United States: Demand Continuing to Outstrip Supply

  • Although the headline rate of Q2 GDP came in softer than expectations, part of that was due to supply chain problems as businesses had to draw down inventories to meet demand, resulting in a drag on growth.
  • Consumer spending exceeded expectations and the latest consumer confidence figures rose to a post-pandemic high.
  • Next week: Construction Spending (Monday), ISM Manufacturing (Monday), Employment (Friday)

International: Eurozone Enjoying an Economic Recovery Sweet Spot

  • Eurozone Q2 GDP rose more than expected, with particularly large gains for Italy and Spain, while confidence surveys suggest that momentum carried into at least the early part of the third quarter. Meanwhile, CPI inflation quickened only moderately in July, while core CPI actually slowed. Given this favorable growth and inflation mix, we expect the European Central Bank to maintain its accommodative monetary policy and, indeed, ease policy further by December.
  • Next week: China PMIs (Saturday), Brazil monetary policy announcement (Wednesday), Bank of England policy announcement (Thursday)

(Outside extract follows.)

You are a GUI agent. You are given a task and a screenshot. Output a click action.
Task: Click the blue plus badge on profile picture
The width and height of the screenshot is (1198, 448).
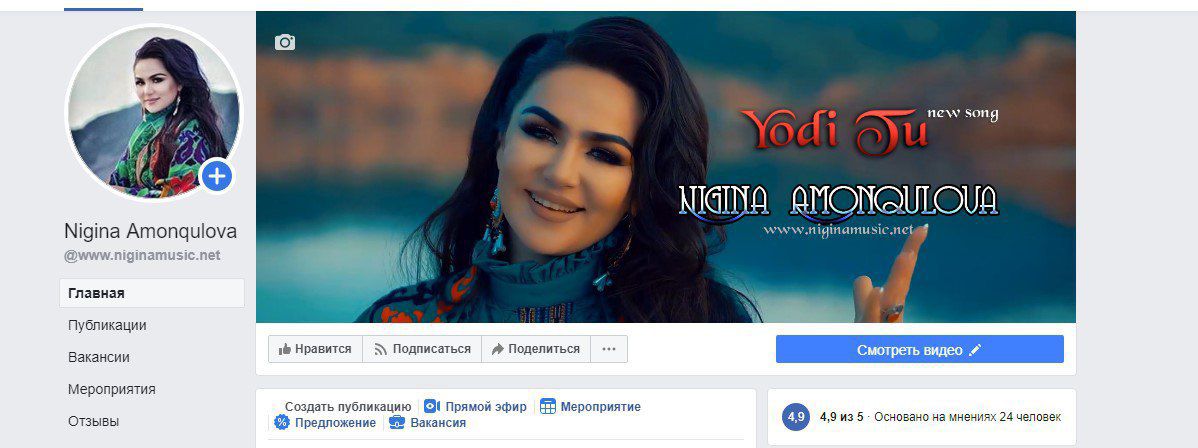(x=216, y=177)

Interest Rate Watch: "Progress" Has Been Made, But Is It Enough To Taper?

  • The Federal Open Market Committee (FOMC) announced no major policy changes at the conclusion of its two-day meeting on July 28, leaving the target range for the federal funds rate unchanged at 0.00% to 0.25%, and maintaining its monthly purchase rate of Treasury securities and mortgage-backed securities at $80 billion and $40 billion, respectively.

Credit Market Insights: Millennial Market Makers

  • Despite high home prices and elevated debt burdens, homeownership among younger cohorts is starting to pick up meaningfully in the post-pandemic economy.

Topic of the Week: Infrastructure Deal Is the Appetizer to the Fall Fiscal Feast

  • This week, Congress took a major step toward enactment of the $559 billion bipartisan infrastructure deal. The Senate voted 67-32 in favor of clearing an important procedural hurdle to eventual passage.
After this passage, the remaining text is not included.